**EXERCISE**
Reproduce the lines exactly, starting with the line that contains "The height and width of the screenshot is (722, 1366)." and continuing through the last line.

[Lines from a dataset]
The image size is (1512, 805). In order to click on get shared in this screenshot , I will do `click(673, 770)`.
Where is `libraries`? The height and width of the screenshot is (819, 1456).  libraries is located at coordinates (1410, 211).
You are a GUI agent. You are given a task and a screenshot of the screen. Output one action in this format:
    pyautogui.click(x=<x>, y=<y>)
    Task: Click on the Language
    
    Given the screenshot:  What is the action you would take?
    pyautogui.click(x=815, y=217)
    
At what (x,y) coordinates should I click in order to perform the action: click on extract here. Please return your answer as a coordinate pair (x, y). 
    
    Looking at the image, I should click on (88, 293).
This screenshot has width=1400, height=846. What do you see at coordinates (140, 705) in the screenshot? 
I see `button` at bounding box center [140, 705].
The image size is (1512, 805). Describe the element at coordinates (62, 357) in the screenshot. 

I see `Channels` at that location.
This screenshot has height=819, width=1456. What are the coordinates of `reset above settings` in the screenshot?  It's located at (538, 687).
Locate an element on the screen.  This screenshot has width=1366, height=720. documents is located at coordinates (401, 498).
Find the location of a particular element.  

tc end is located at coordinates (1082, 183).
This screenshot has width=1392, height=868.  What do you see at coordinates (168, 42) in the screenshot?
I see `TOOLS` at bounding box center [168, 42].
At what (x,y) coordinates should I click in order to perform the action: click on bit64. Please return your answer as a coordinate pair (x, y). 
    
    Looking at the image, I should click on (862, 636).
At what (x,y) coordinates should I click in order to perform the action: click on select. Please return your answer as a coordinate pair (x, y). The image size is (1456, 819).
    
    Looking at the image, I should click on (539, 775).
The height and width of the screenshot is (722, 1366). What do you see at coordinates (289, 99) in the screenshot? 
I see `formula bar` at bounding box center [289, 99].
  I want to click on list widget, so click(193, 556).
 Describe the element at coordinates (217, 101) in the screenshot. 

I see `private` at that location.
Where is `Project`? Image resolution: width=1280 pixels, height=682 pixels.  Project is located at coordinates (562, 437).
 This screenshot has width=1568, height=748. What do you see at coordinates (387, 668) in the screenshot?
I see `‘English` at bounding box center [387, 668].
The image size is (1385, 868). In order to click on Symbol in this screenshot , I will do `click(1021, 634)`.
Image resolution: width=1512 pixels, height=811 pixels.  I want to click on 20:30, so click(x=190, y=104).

**TASK RESPONSE**
The height and width of the screenshot is (722, 1366). What do you see at coordinates (289, 99) in the screenshot? 
I see `formula bar` at bounding box center [289, 99].
  I want to click on list widget, so click(193, 556).
 Describe the element at coordinates (217, 101) in the screenshot. 

I see `private` at that location.
Where is `Project`? Image resolution: width=1280 pixels, height=682 pixels.  Project is located at coordinates (562, 437).
 This screenshot has width=1568, height=748. What do you see at coordinates (387, 668) in the screenshot?
I see `‘English` at bounding box center [387, 668].
The image size is (1385, 868). In order to click on Symbol in this screenshot , I will do `click(1021, 634)`.
Image resolution: width=1512 pixels, height=811 pixels.  I want to click on 20:30, so click(x=190, y=104).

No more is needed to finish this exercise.